TEXT EXCERPT
"""

William R. Bryan, Travis and Greg McMichael are on trial in the U.S. District Court and are charged with hate crimes that allege they violated Arbery’s civil rights and went after him because he was Black.
The defense attorneys for the McMichaels and Bryan admit that they each had expressed nasty opinions about Black people in their past. However, they still argue that Arbery was chased for an honest suspicion that he had committed a crime and it had nothing to do with his race.
From the Associated Press:
Travis McMichael, she said, once texted a friend saying he loved his job because “zero n——rs work with me.” Commenting on an online video of a Black man lighting a firecracker stuffed in his nose, he messaged a friend saying: “It’d be cooler if it blew the f—-ing n——r’s head off,” Bernstein said. The friend was taken aback by how angry McMichael sounded, she said.
One allegation never mentioned in the prosecutor’s opening statement was that Bryan told investigators he heard Travis McMichael utter a racial slur after shooting Arbery. The comment was widely reported after Georgia Bureau of Investigation agent Richard Dial testified to it during a June 2020 pretrial hearing in the state murder case. Travis McMichael’s attorneys denied he said it, and state prosecutors never brought up the comment during the murder trial.

"""

RAW DATA
"""

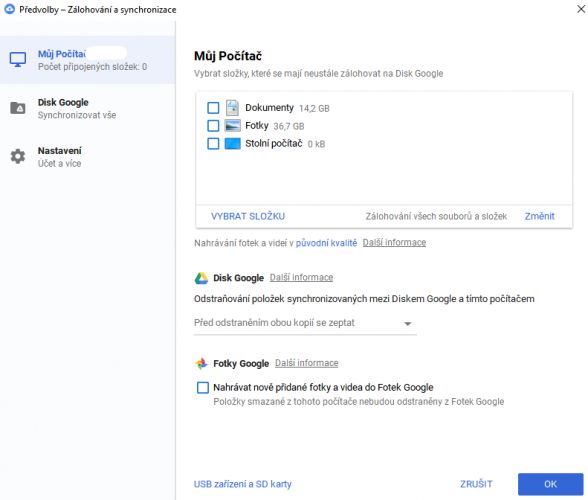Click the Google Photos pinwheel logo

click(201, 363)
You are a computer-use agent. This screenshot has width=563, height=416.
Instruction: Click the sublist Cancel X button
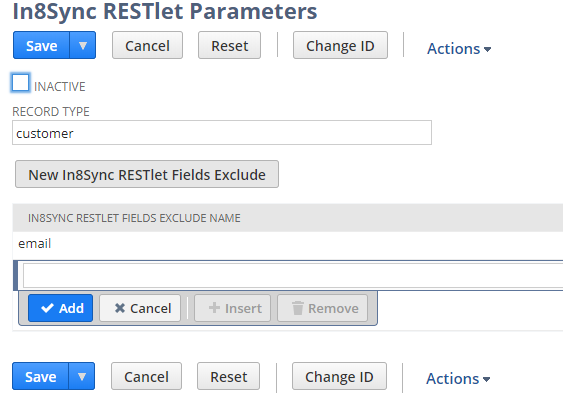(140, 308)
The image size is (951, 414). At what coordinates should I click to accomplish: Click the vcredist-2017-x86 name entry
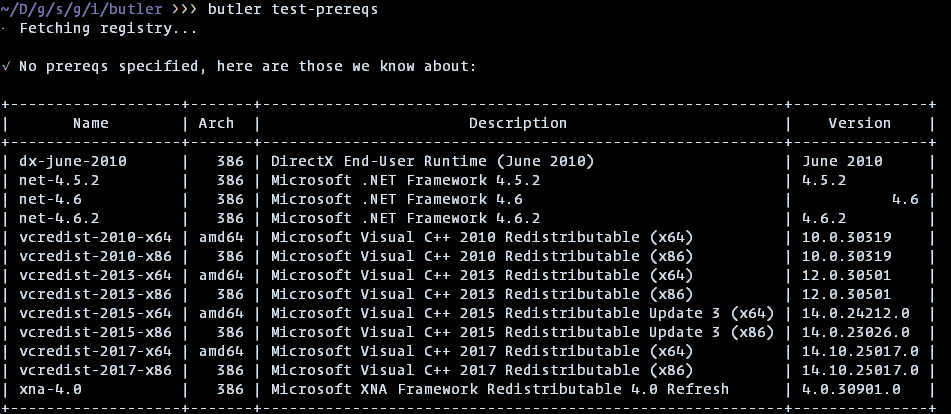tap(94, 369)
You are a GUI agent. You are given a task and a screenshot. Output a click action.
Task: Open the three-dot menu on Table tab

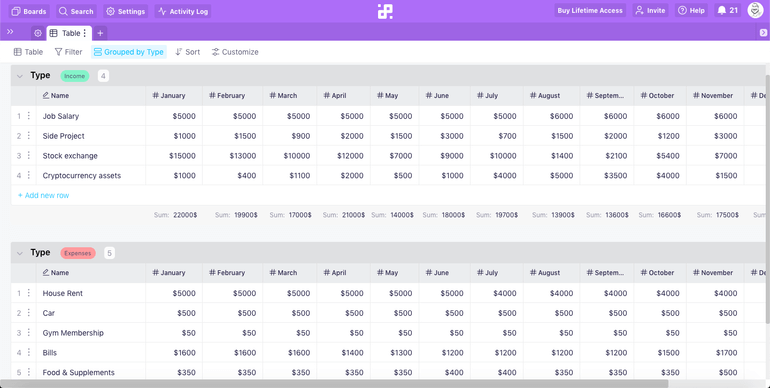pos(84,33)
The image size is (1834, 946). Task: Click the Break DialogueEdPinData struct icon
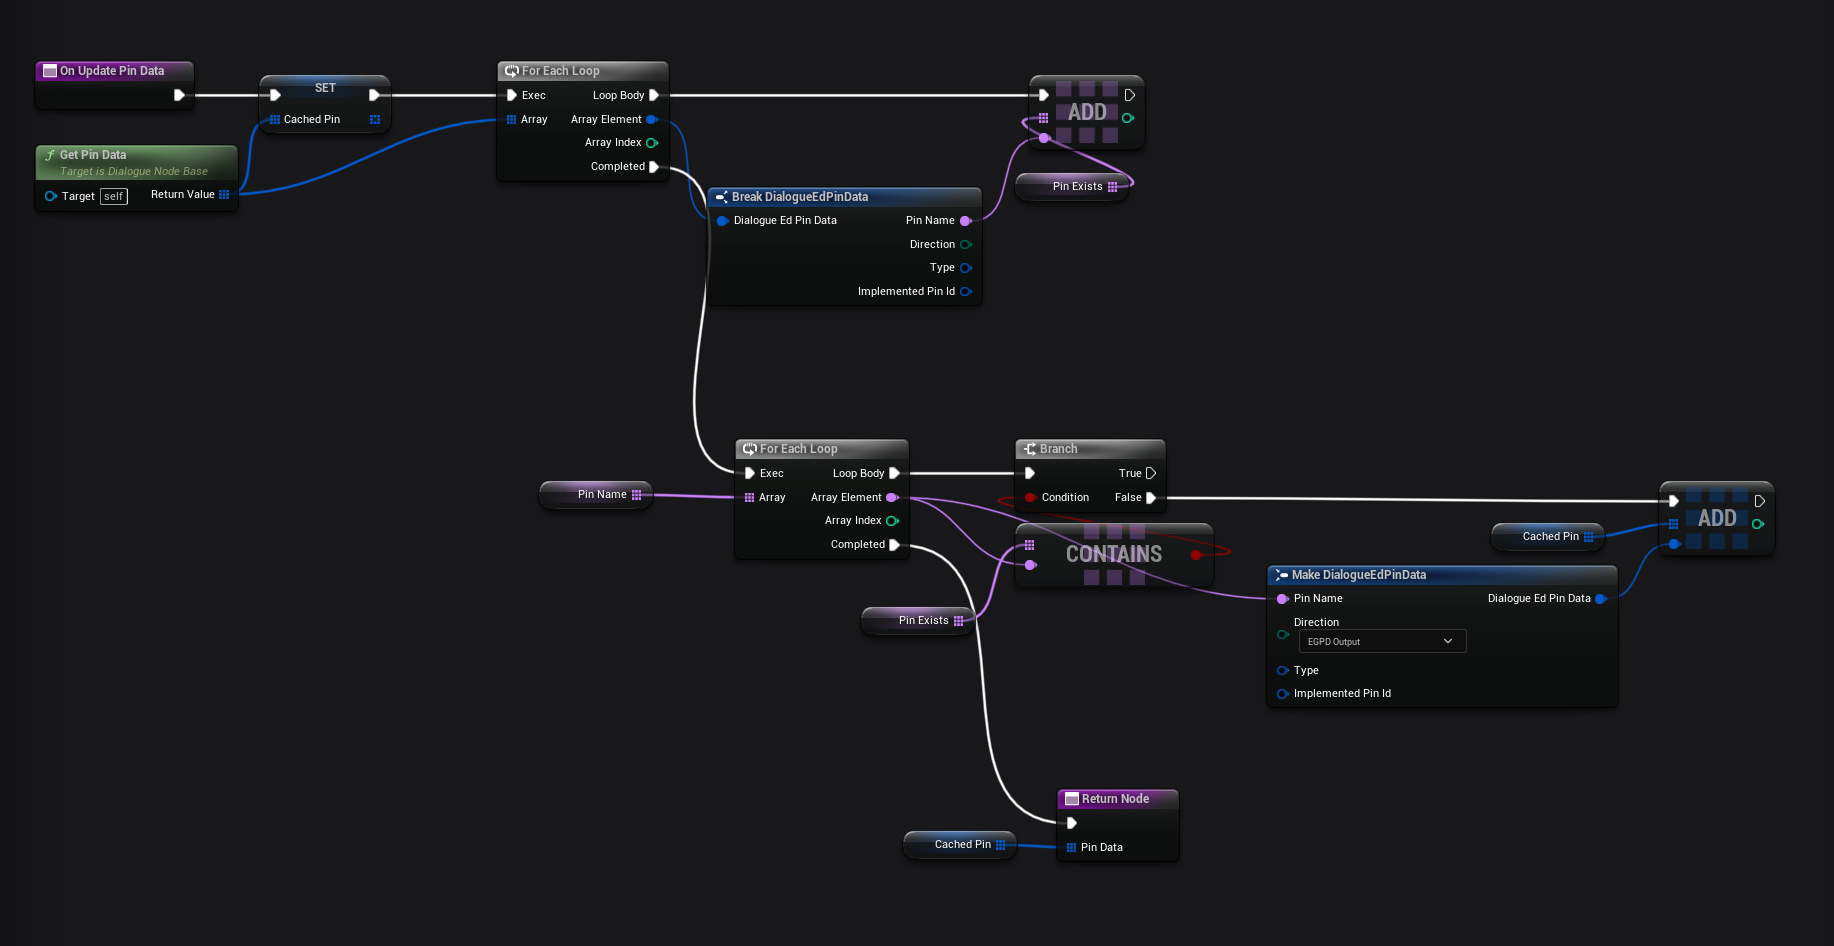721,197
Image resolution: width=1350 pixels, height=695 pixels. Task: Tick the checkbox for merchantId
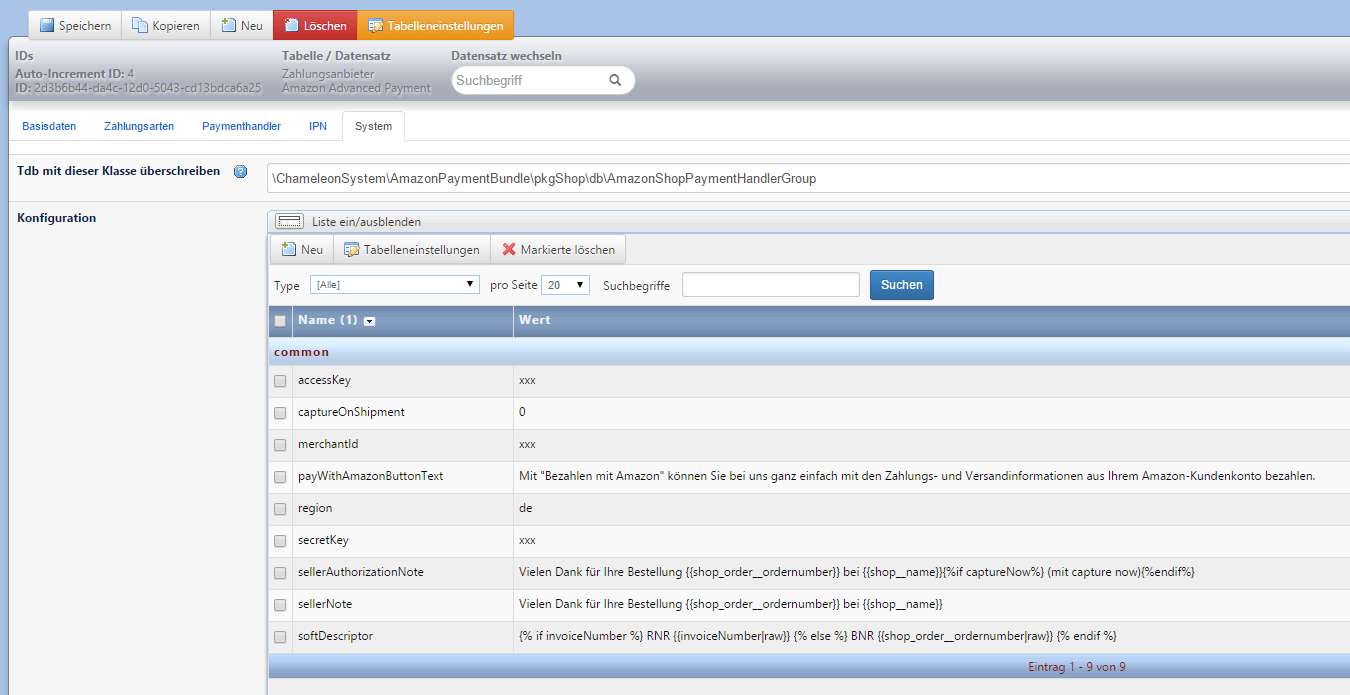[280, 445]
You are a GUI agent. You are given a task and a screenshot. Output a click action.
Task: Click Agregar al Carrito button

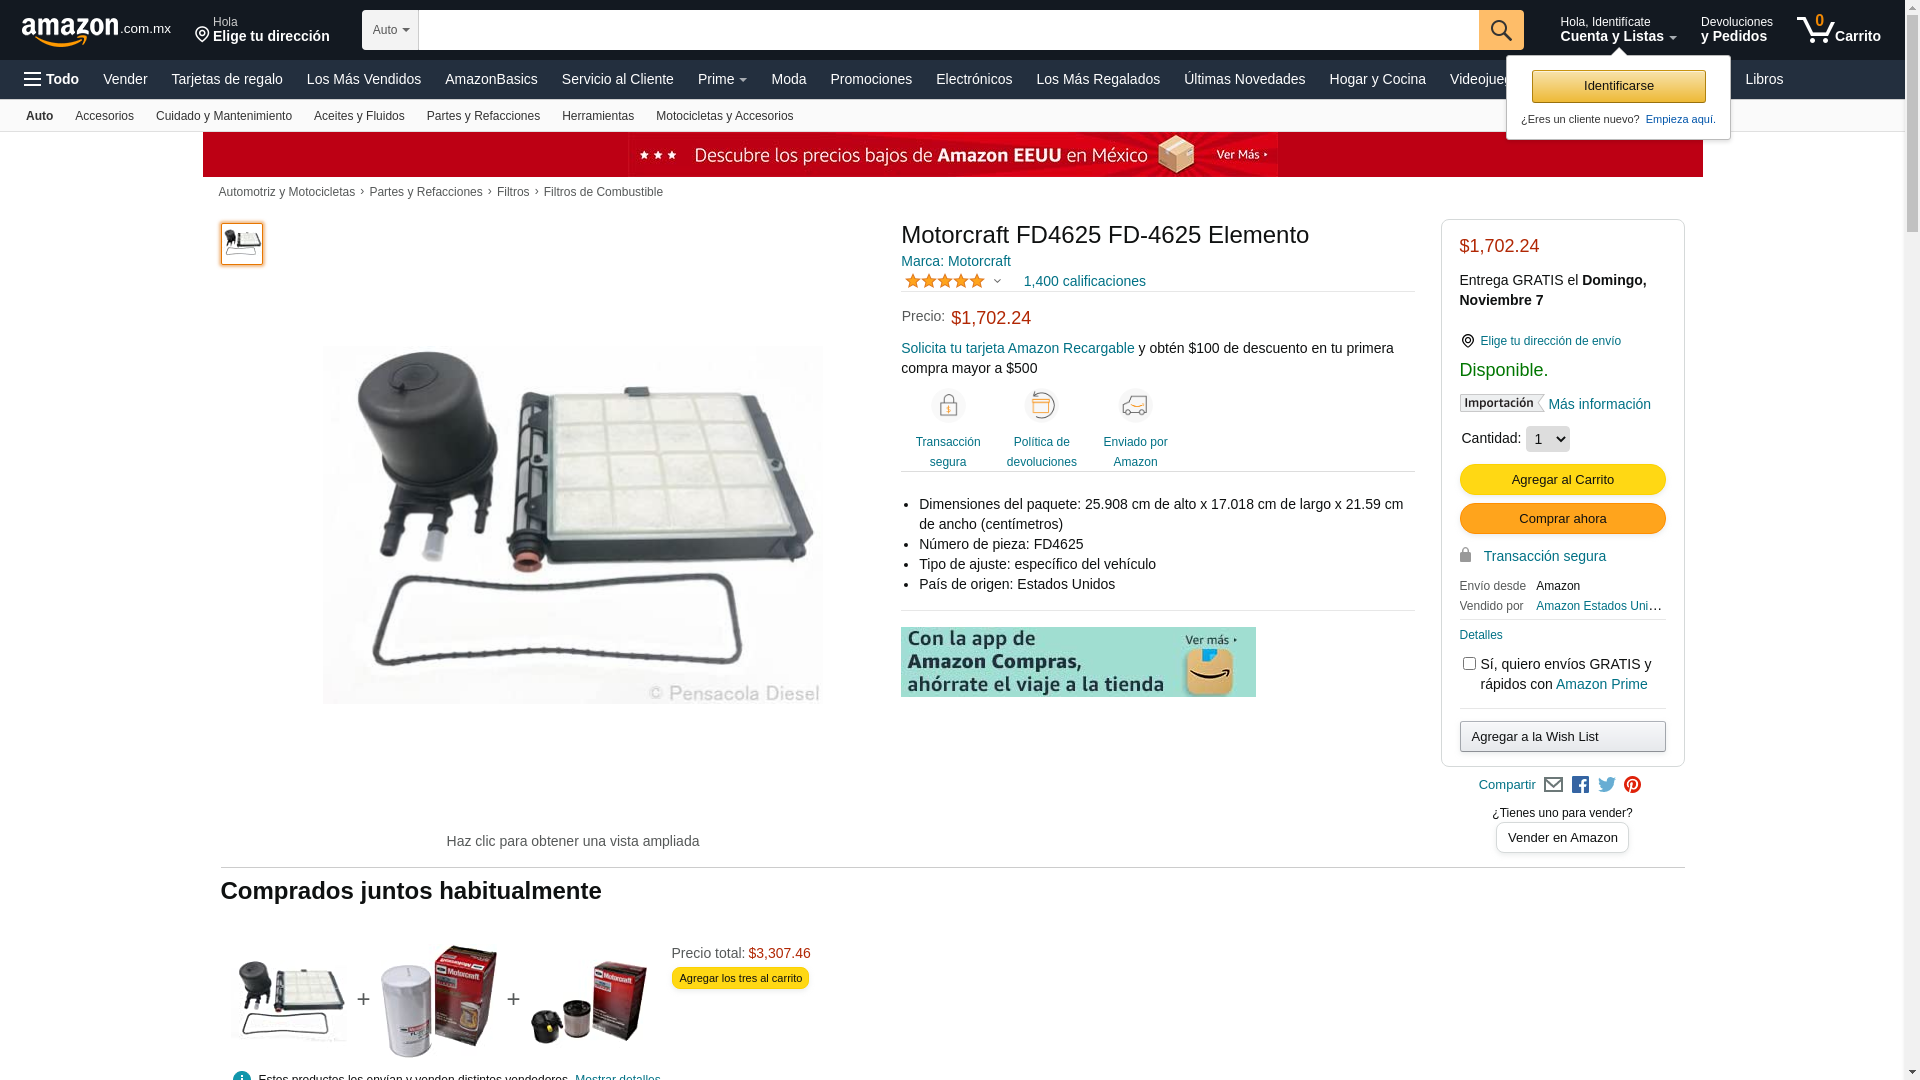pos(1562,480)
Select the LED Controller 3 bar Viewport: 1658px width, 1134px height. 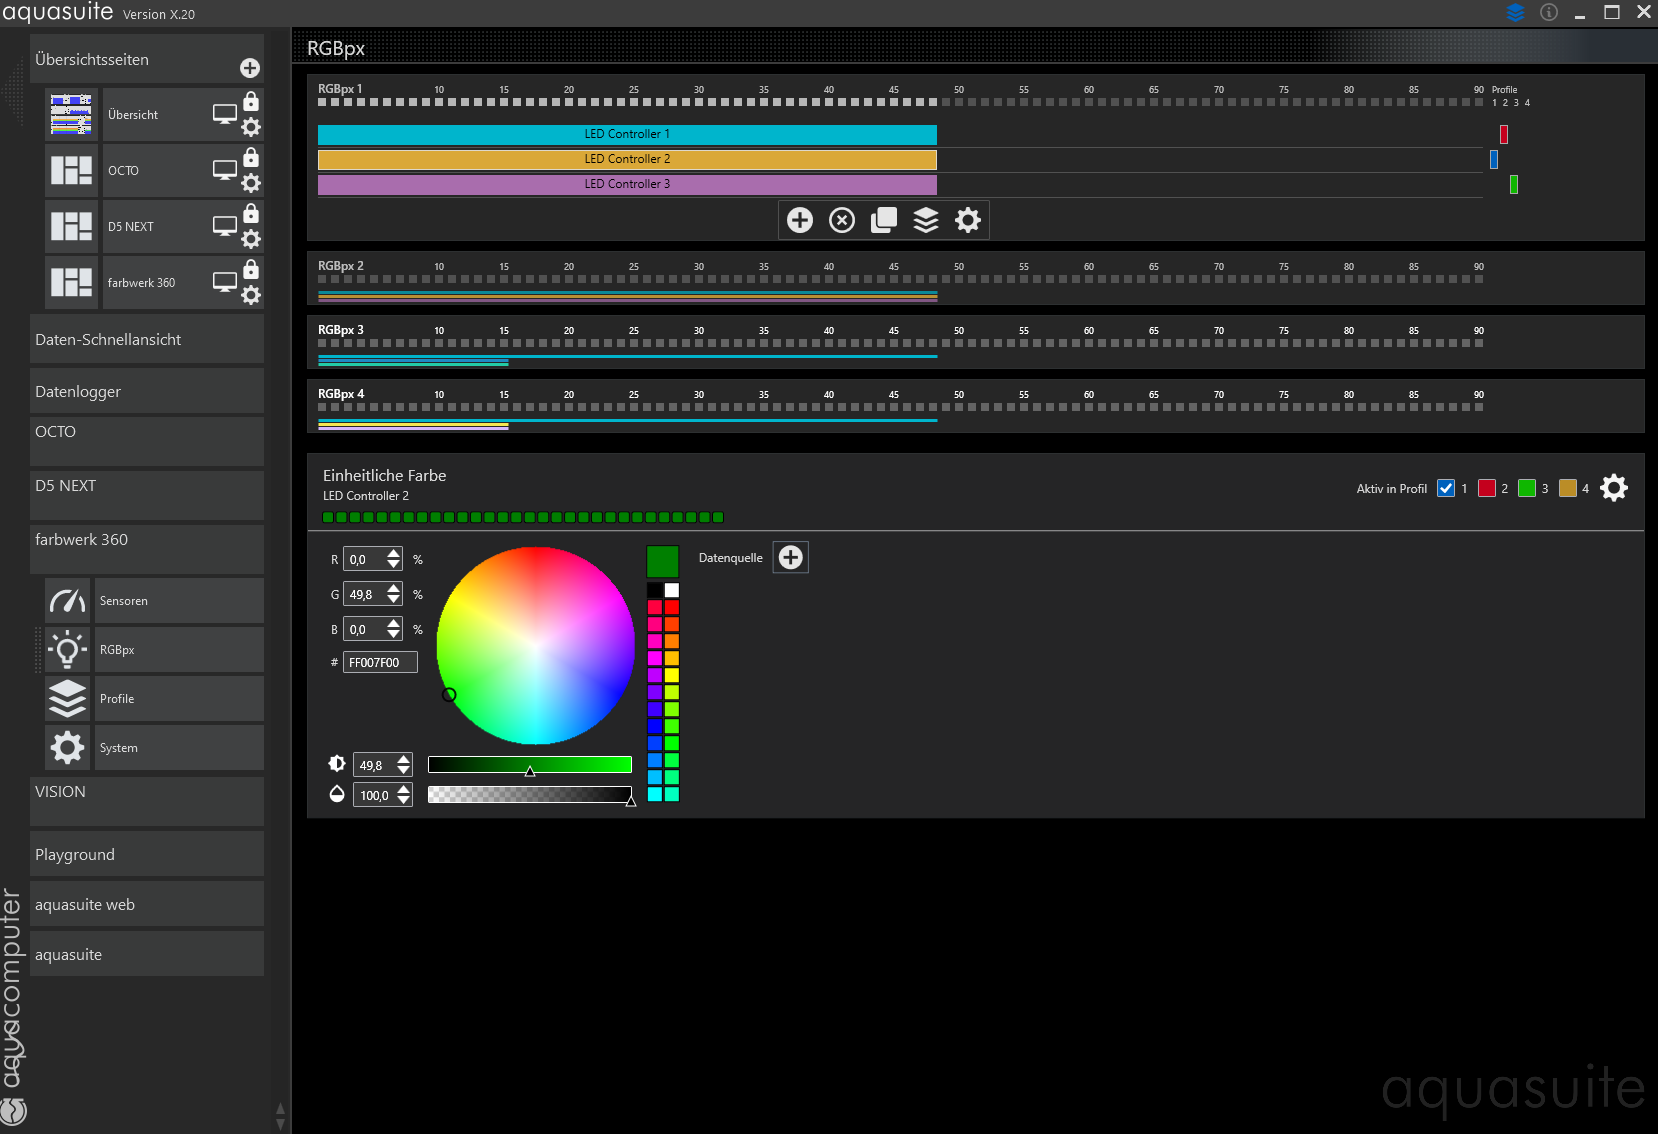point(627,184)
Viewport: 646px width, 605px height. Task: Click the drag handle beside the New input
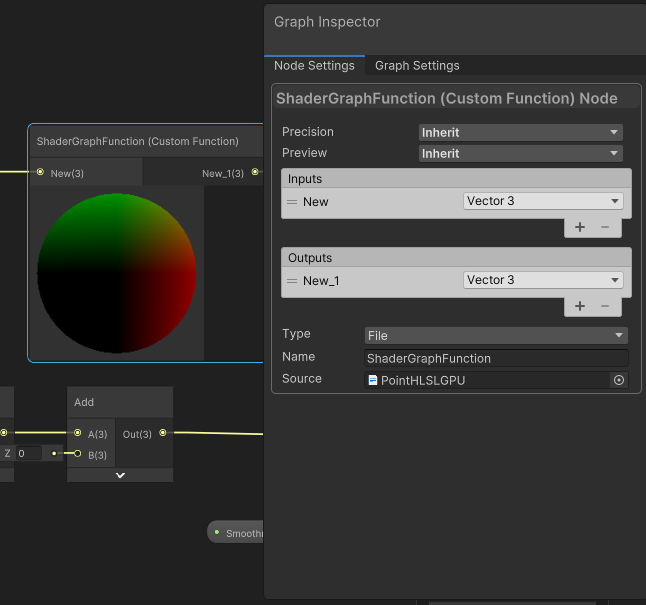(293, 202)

"""

PARTS OF THE EXERCISE
**a)** In the excerpt about the Arbery hate crimes trial, which court is hearing the case against Bryan and the McMichaels?
**b)** Pick up the excerpt about the Arbery hate crimes trial after its final sentence and write the next part.
This data comes from a separate source, not from the excerpt about the Arbery hate crimes trial.

ANSWERS PER TASK
**a)** The U.S. District Court.

**b)**
As for Greg McMichael, Bernstein said a former colleague of his will testify that McMichael responded angrily in a conversation about the 2015 death of civil rights activist Julian Bond, saying: “Those Blacks are all nothing but trouble.”
And just days before Arbery was shot, Bernstein said, Bryan had become upset after learning that his daughter was dating a Black man. She said Bryan commented that his daughter “has her n——-r now.”
Pete Theodocion, William R. Bryan’s attorney told the jury according to the Associated Press,” I’ve heard the N-word more today than I’ve heard it in the past three or four years, and we haven’t even heard any evidence yet.”
The judge expects the federal hate crimes trial to last between seven and 12 days.